Producers have invested nearly $500 million in planting the WA 38, Washington State University’s new apple variety now in the midst of its first commercial harvest. But the industry also made hefty contributions to research that supports the rollout of the cultivar to be sold under the trade name Cosmic Crisp.

“It was equally exciting for scientists because everybody likes to have a success story,” said Ines Hanrahan, executive director of the Washington Tree Fruit Research Commission.

Since 2014, through the assessment-funded Research Commission, growers have paid for nearly $620,000 worth of projects specifically related to the WA 38. The commission staff has also done about $22,000 of its own research into how the WA 38 performs postharvest, developing a starch scale and assessing performance under different storage regimes.
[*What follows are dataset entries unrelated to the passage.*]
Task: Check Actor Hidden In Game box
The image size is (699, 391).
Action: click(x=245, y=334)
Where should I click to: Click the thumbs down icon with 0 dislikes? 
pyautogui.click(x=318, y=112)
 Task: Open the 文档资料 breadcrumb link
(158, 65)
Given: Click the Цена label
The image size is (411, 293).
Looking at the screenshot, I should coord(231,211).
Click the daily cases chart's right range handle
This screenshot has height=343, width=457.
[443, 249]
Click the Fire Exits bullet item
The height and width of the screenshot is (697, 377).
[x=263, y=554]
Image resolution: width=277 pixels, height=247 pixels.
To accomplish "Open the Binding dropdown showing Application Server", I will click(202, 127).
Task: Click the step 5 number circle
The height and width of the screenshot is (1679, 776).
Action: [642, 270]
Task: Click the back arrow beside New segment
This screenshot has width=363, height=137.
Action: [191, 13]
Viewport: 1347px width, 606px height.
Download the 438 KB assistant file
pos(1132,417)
For that matter, industry investment back in the 1990s is what created the Wenatchee-based breeding program that developed the apple through years and years of cross-pollination and selection, Hanrahan said.

“It could not have happened without the industry efforts all along,” Hanrahan said.
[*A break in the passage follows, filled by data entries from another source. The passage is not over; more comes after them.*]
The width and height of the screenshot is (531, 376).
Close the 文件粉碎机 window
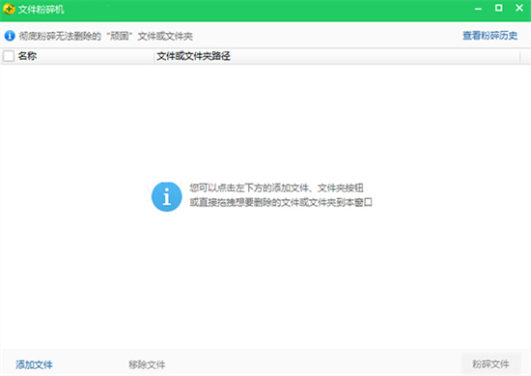(519, 8)
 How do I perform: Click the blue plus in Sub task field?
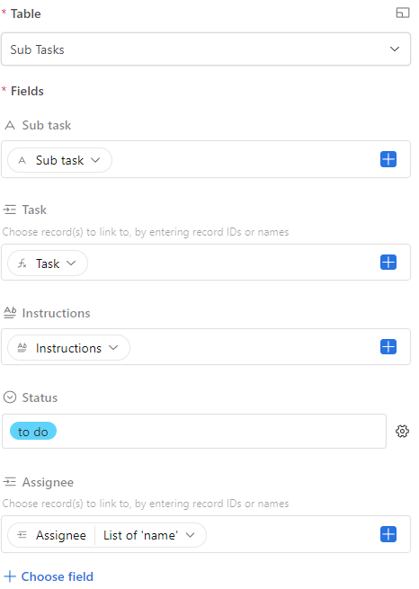pos(388,159)
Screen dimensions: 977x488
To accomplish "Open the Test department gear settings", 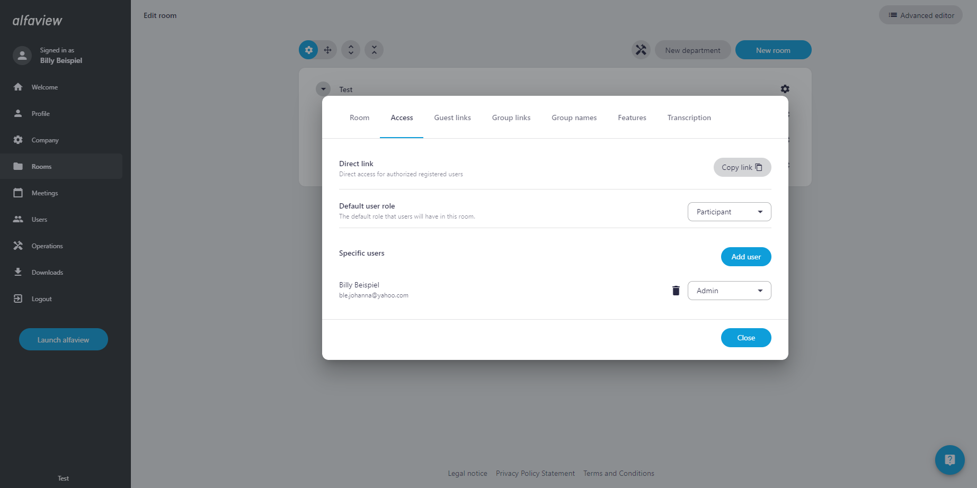I will pyautogui.click(x=785, y=89).
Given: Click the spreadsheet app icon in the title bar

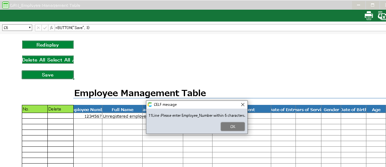Looking at the screenshot, I should click(x=5, y=5).
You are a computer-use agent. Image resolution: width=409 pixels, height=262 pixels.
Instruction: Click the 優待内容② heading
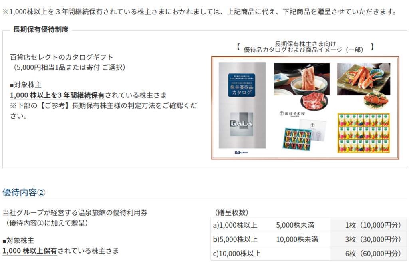pyautogui.click(x=24, y=193)
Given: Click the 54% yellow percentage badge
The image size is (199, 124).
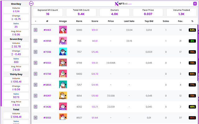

On the horticulture side, Stefano Musacchi, the WSU endowed chair of tree fruit physiology and management, was the principal investigator on most of the projects, some of which will continue into next year.

WA 38 research projects. (Source: Washington Tree Fruit Research Commission)
WA 38 research projects. (Source: Washington Tree Fruit Research Commission)

Since he arrived at his Wenatchee post in 2013, he has become well-known for bringing a Northern European pruning and training system, called click pruning, to WA 38 blocks throughout the state. The technique promotes renewal of fruiting wood and light interception in high-density canopies by heading unwanted branches back to two or three buds to encourage new growth.

Properly mixed with scoring and Promalin (gibberellic acid and benzyladenine), the strategy should mitigate blind wood, which Type 4 apical dominant trees such as the WA 38 sometimes exhibit.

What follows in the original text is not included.